One of the most popular memes in American political culture is that the United States is in a state of institutional paralysis, in which partisan polarization and dysfunctional political mechanisms (the filibuster, gerrymandering, etc.) have essentially rendered politics a broken enterprise incapable of taking action on any of the nation’s major policy issues.
As tempting as it may be to buy into this worldview, the reality is actually much more grim. The U.S. government isn’t so much an institution defined by an overall inaction as it is a contradictorily both passively and actively destructive force on the American body politic.
The U.S. government has no problem acting in carrying on a costly and injurious War on Drugs, which not only acts as a mechanism to jail blacks and Latinos at a startling rate but also destabilizes neighboring Latin American countries through incentivizing violent drug cartels. The U.S. government has no problem erecting a massive, unaccountable security apparatus in the NSA, which, among other offenses, collects the private information of U.S. citizens en masse (data mining), violating any semblance of the notion of privacy rights.
The U.S. government has no problem carrying out extrajudicial killings of American citizens on foreign soil in the form of the CIA’s drone program (which also results in the deaths of innocent civilians in such countries as Yemen and Pakistan). The U.S. government has no problem in maintaining a fundamentally immoral death penalty.
Our government’s passive tendencies are even more pernicious. The Justice Department revels in refusing to prosecute major financial institutions such as JP Morgan Chase and HSBC for instances of inarguable criminality (such as money laundering for drug cartels, municipal-bond-market manipulations, etc.) in favor of paltry fines. The U.S. government refuses to asphyxiate the fossil-fuel industry, whose pumping of CO2 emissions into the atmosphere will eventually choke the life out of civilization. The United States stills lack rigorous gun-control measures and an adequate health-care delivery system, among other failings.

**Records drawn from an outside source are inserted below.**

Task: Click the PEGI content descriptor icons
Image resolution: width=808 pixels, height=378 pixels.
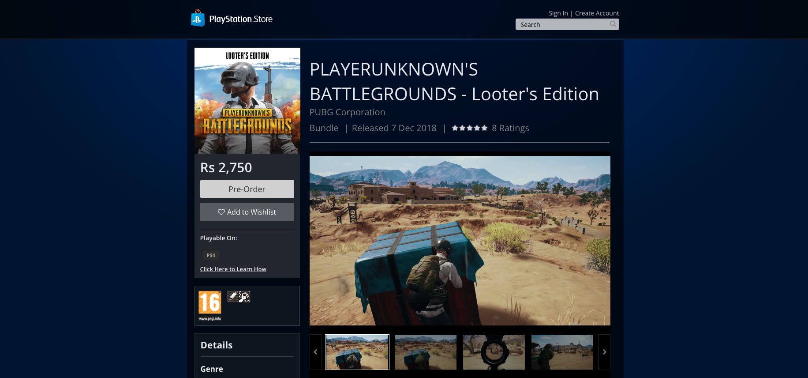Action: 239,296
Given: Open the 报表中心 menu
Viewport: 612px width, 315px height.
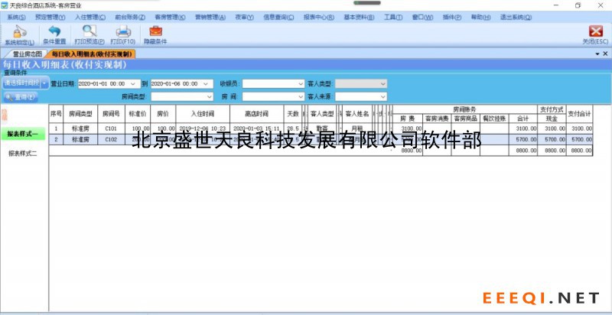Looking at the screenshot, I should pos(317,16).
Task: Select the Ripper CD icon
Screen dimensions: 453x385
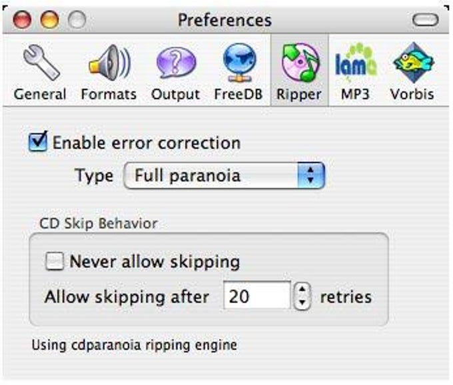Action: point(300,62)

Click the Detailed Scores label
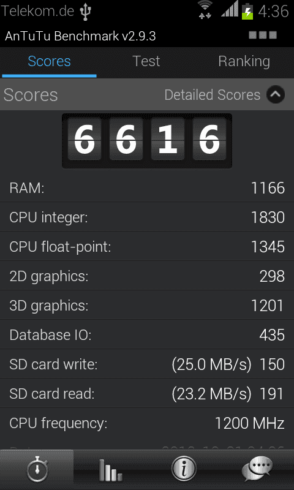[212, 95]
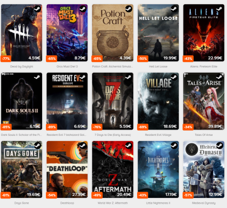
Task: Click Steam icon on Dark Souls II cover
Action: pyautogui.click(x=37, y=77)
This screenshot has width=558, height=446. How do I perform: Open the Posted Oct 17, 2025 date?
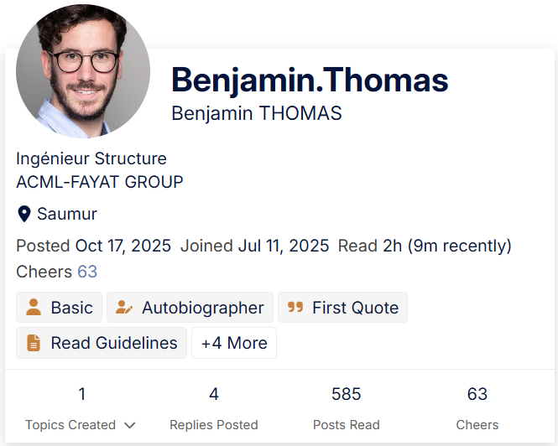point(123,246)
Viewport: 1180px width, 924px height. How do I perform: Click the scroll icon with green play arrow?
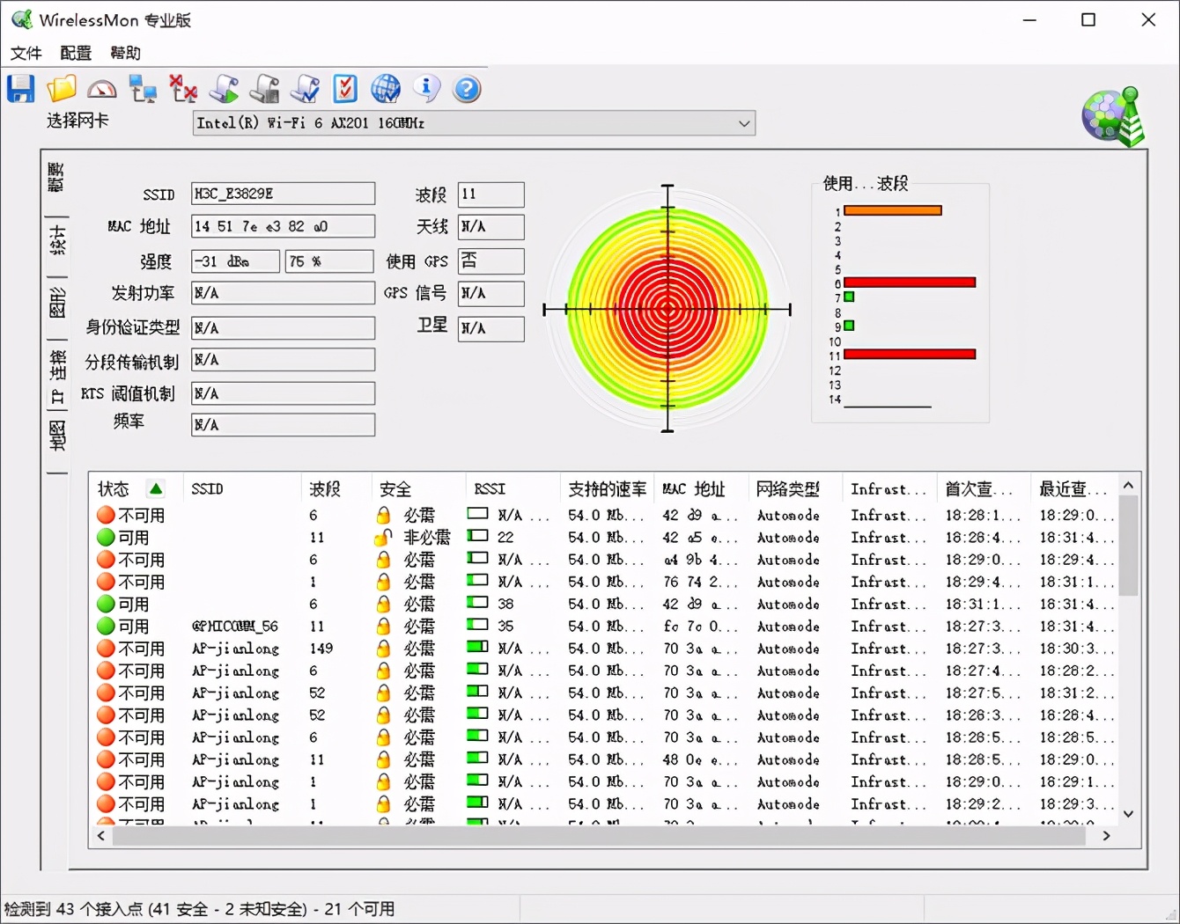(224, 89)
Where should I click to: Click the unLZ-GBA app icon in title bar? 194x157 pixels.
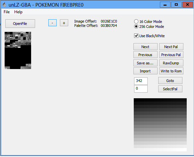[4, 5]
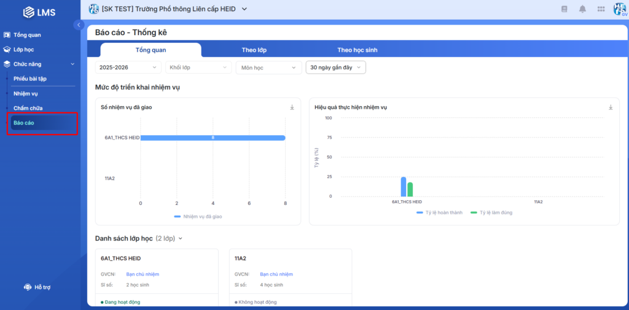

What’s clear from all of this is that what ails American society is not a political class plagued by a glacial mindset but rather one that exerts its titanic assets towards enriching the livelihoods of the wealthy at the expense of most of its populace, who are left with the consequences of unfettered capitalism and misplaced government priorities.
There is, however, answer to this wreck, an answer that, rhetorically, has been anathema to American political discourse for centuries.
Socialism.
Not Soviet-style, totalitarian, state socialism (which could more accurately be described as “state capitalism” if we’re being honest) but rather democratic socialism in the mold of a place such as Sweden or Norway.
At its core, this New American Socialism, as I’d like to call it, would arrange the massive resources the United States at its disposal to create an egalitarian society. This would be accomplished by expanding the government that works (Medicare, Medicaid, Social Security, etc., which are all basically socialist programs to begin with) and excoriating the government that doesn’t (the
American surveillance state, the Drug War, our lax financial-regulatory system, etc.).
There are tons of specific policy aspects to this philosophy (which I’ve been talking about in columns all year and exist in multitude across the policy discussion landscape), but what’s more important to understand is that the core ideology of this socialism. The maintenance of a basic standard of living, protecting citizens from the worst abuses of the labor market, allowing for a more collective, accountable form of governance are not only noble ideas to strive for but can actually be an effective means of governing (just look at how happy the Swedes seem to be).
It’s time for socialism in America. Just look at how we’re doing without it.